Work instruction. Please copy exactly the lines from the one containing "720x416 pixels." to the end of the entries, both included, and nothing else. Omit every picture.

Records drawn from a dataset
◆ ◆ ◆ ◆

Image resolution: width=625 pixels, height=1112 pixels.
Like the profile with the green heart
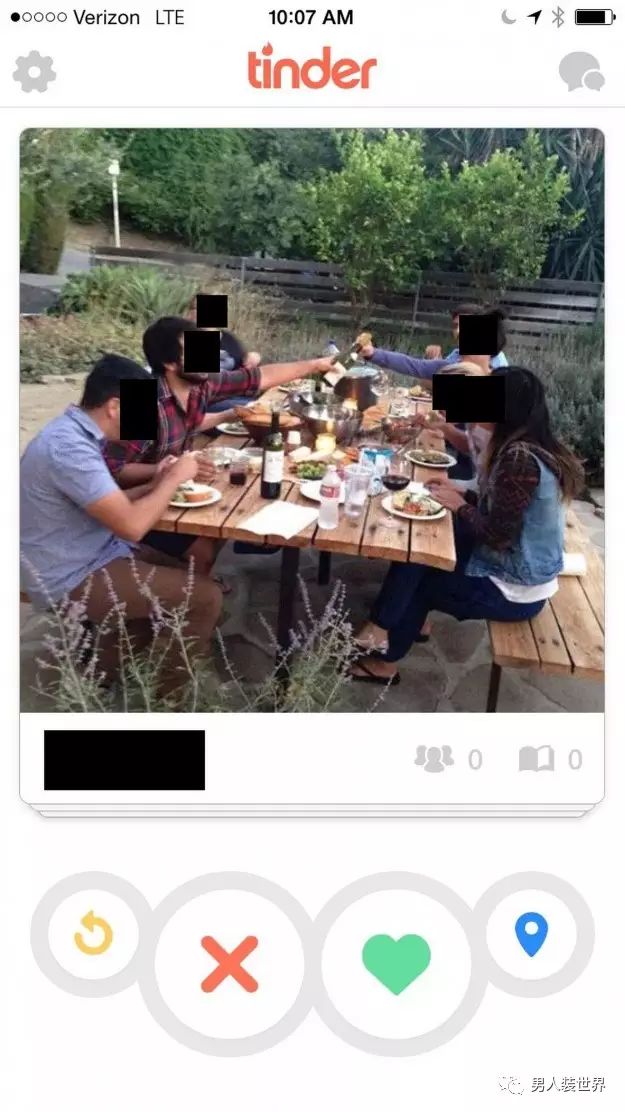pos(396,964)
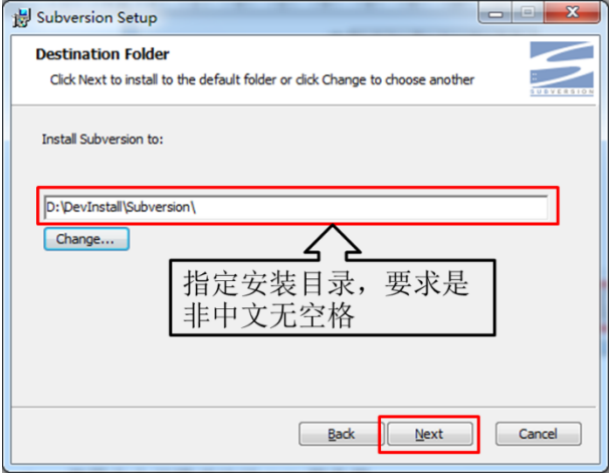Viewport: 614px width, 474px height.
Task: Click the SUBVERSION wordmark under the logo
Action: pos(562,92)
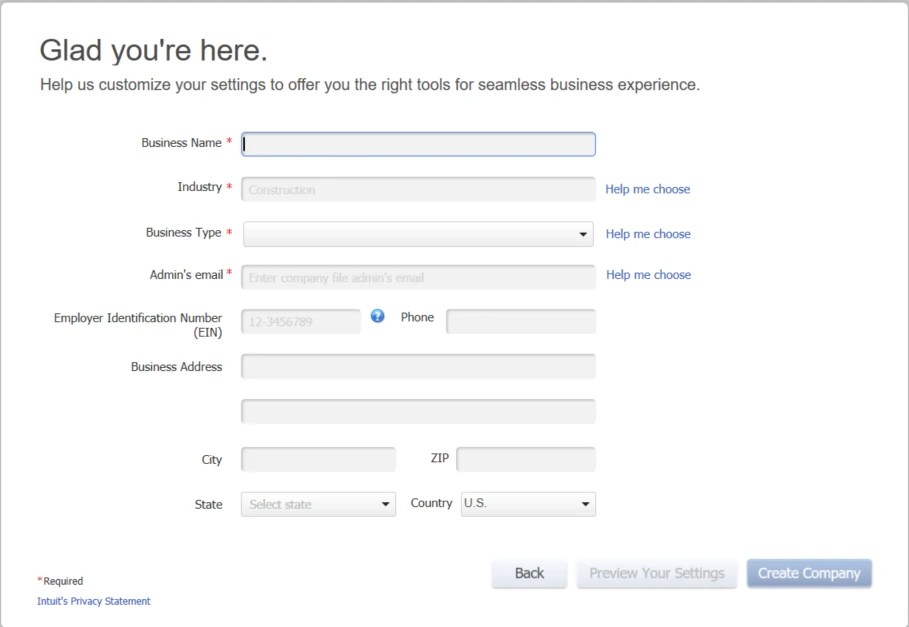The width and height of the screenshot is (909, 627).
Task: Click the Phone number field
Action: click(x=521, y=322)
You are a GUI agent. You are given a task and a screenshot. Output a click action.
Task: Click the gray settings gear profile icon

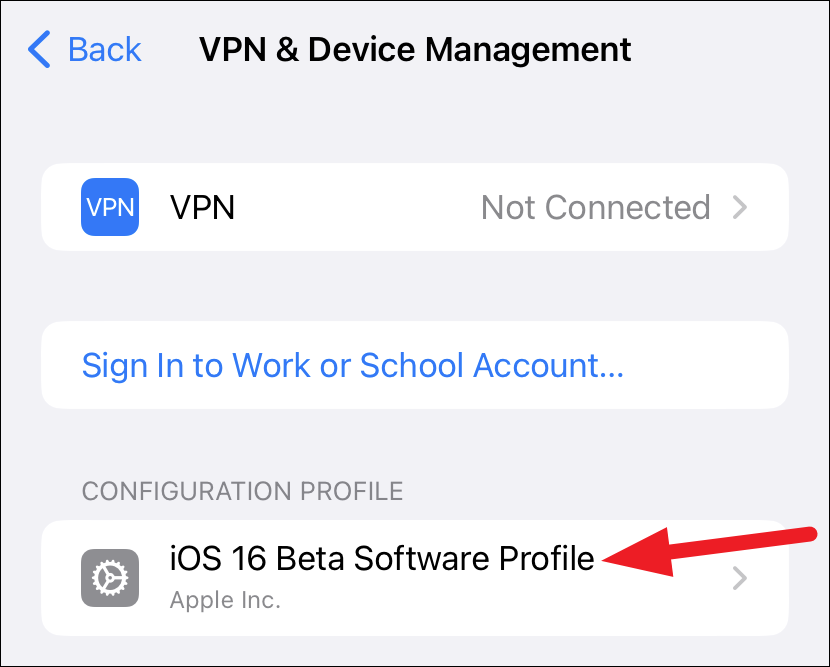[110, 578]
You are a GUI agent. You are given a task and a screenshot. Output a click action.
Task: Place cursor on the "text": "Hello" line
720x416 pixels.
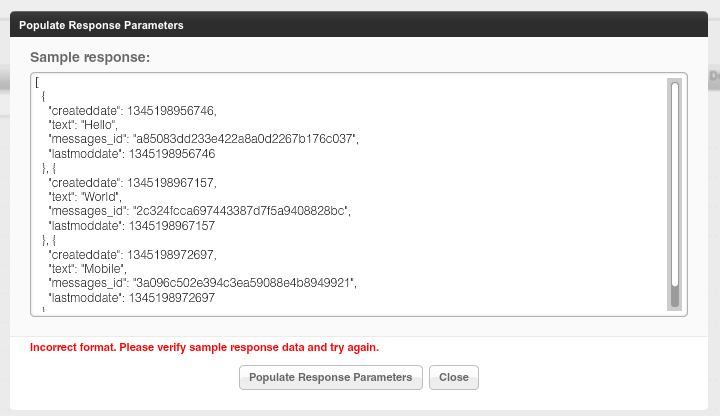pyautogui.click(x=84, y=124)
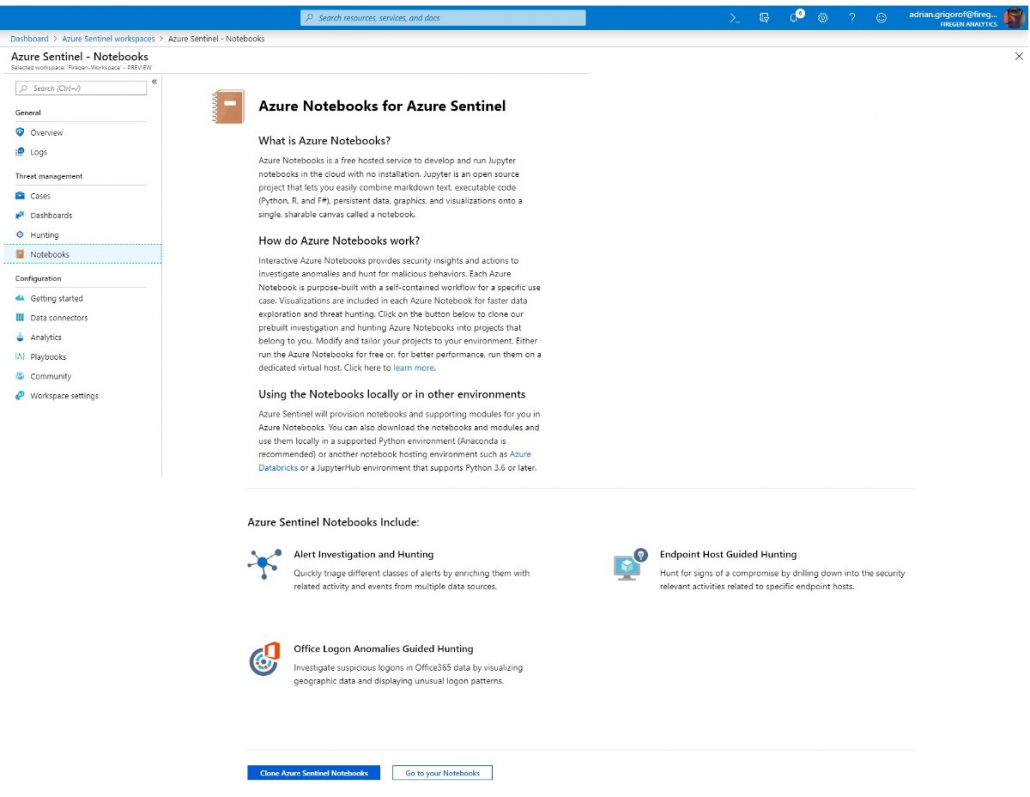
Task: Open the Cases panel
Action: [x=42, y=196]
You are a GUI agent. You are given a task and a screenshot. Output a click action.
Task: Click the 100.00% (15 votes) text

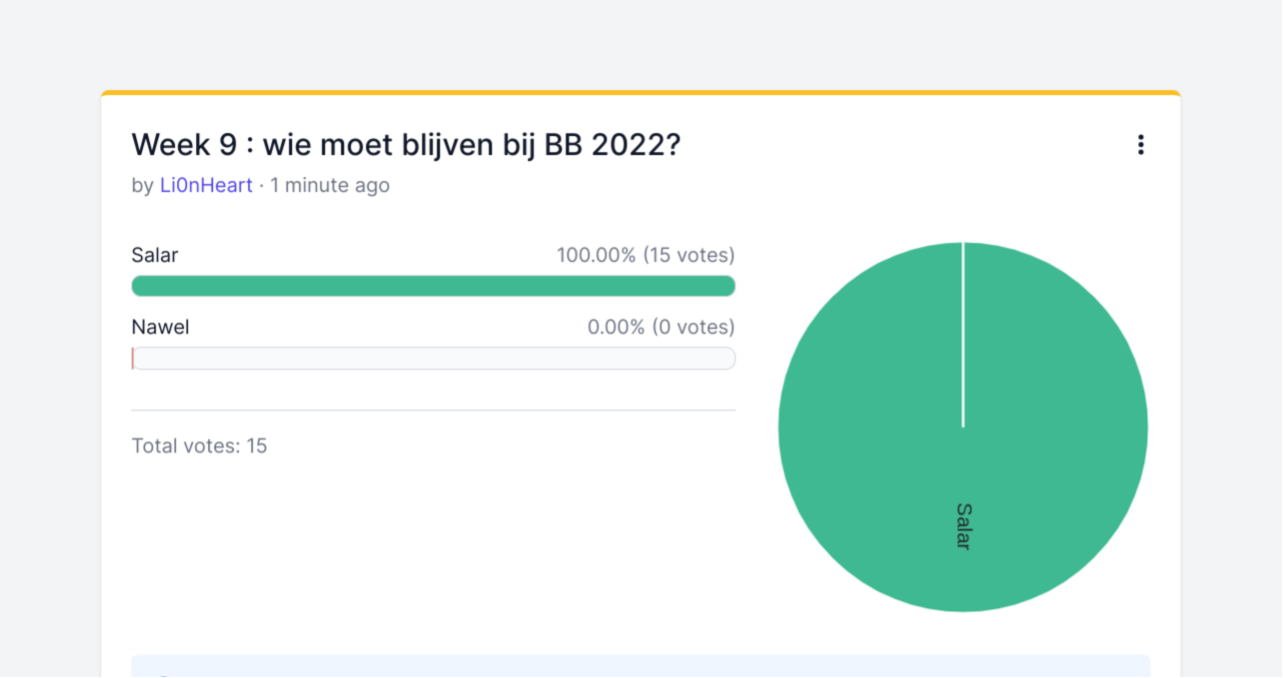[645, 255]
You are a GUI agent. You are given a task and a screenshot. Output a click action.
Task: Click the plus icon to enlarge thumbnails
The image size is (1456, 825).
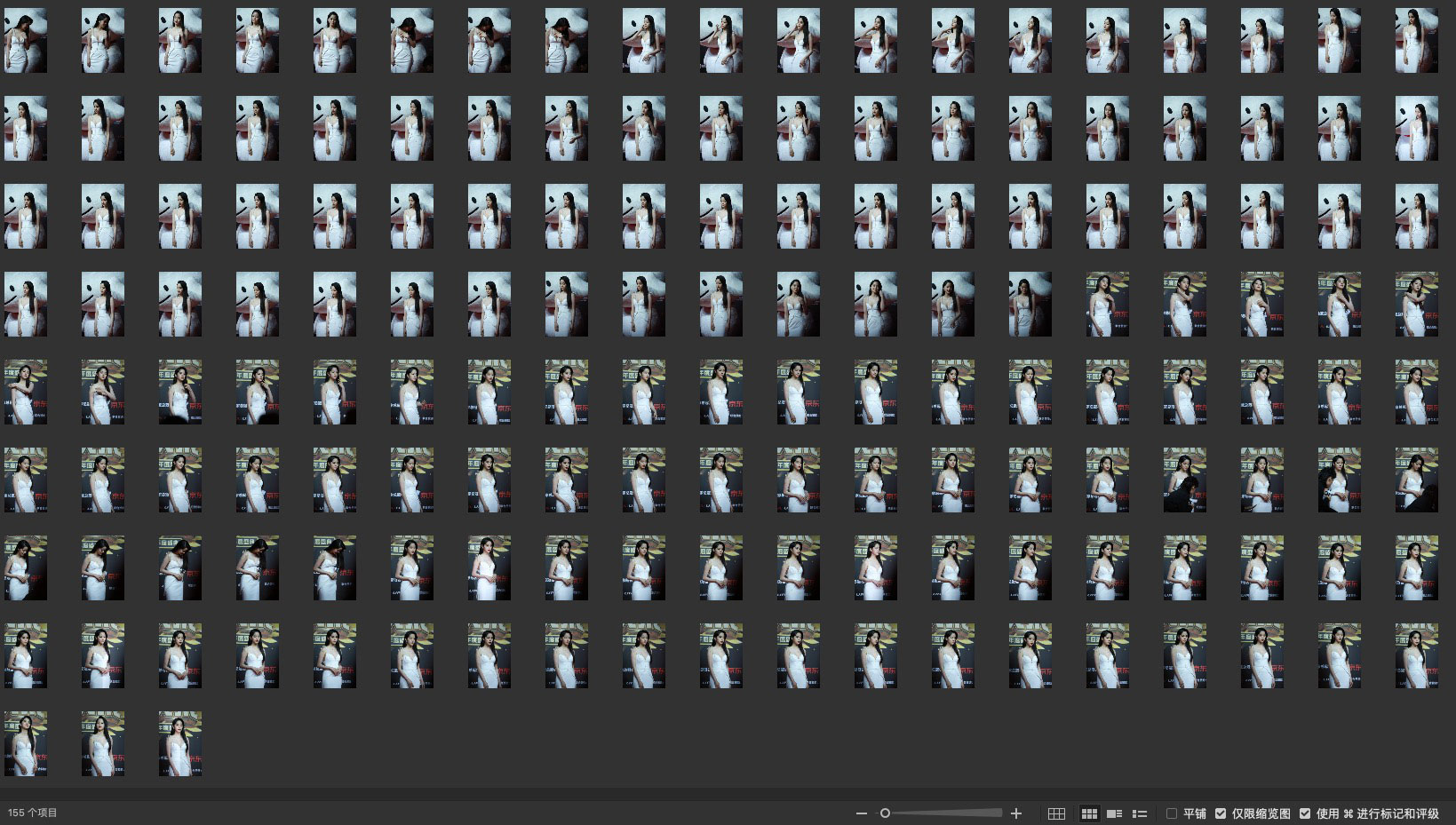pos(1016,813)
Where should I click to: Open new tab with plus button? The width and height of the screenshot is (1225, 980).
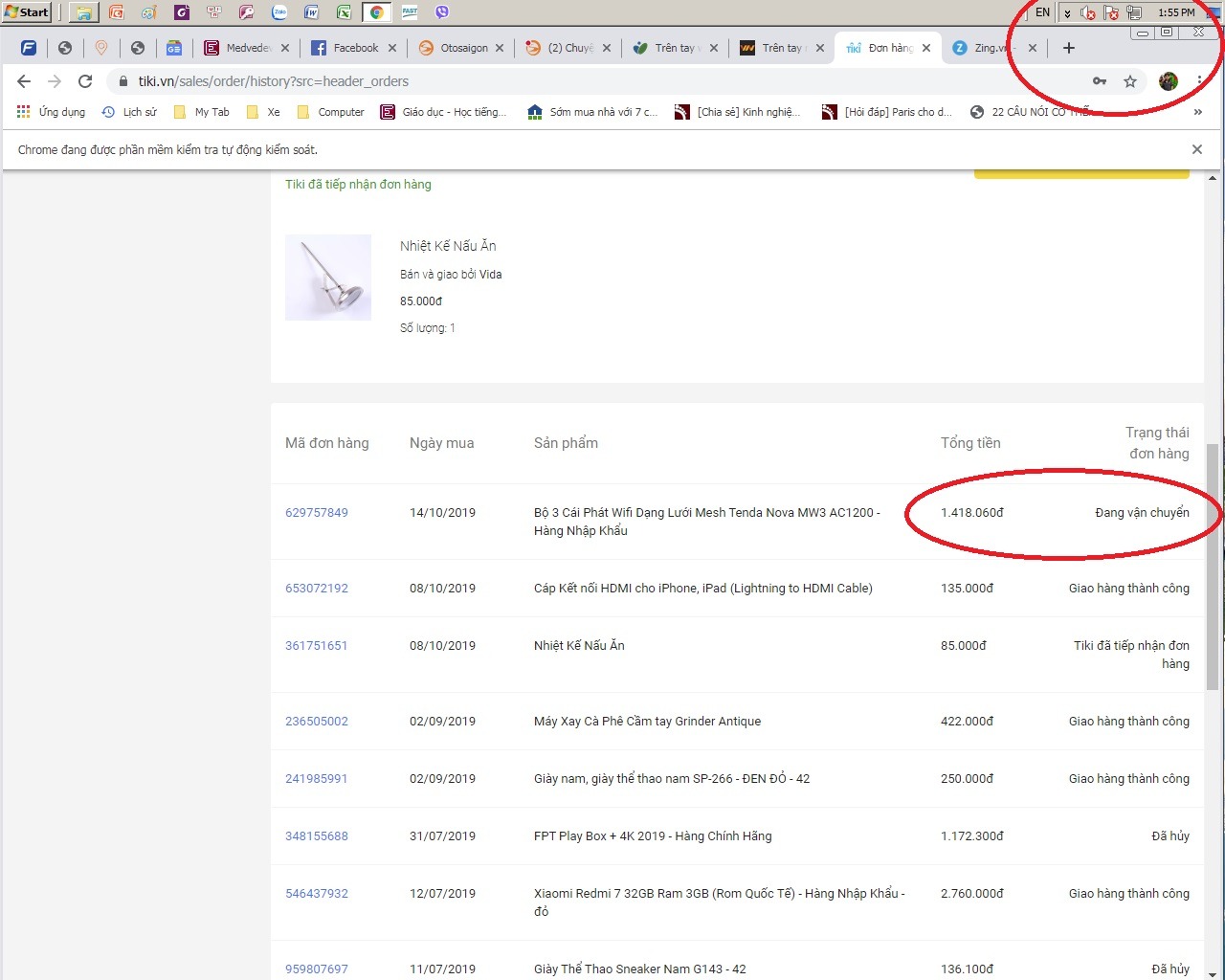tap(1069, 48)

◆ ◆ ◆ ◆

Solution for this exercise.
720x416 pixels.
pyautogui.click(x=84, y=124)
Task: Open the Cases panel
Action: [x=42, y=196]
You are a GUI agent. You are given a task and a screenshot. Output a click action.
Task: Click the 100.00% (15 votes) text

[645, 255]
You are a GUI agent. You are given a task and a screenshot. Output a click action.
Task: Click the plus icon to enlarge thumbnails
The image size is (1456, 825).
pos(1016,813)
Where should I click to: Open new tab with plus button? The width and height of the screenshot is (1225, 980).
tap(1069, 48)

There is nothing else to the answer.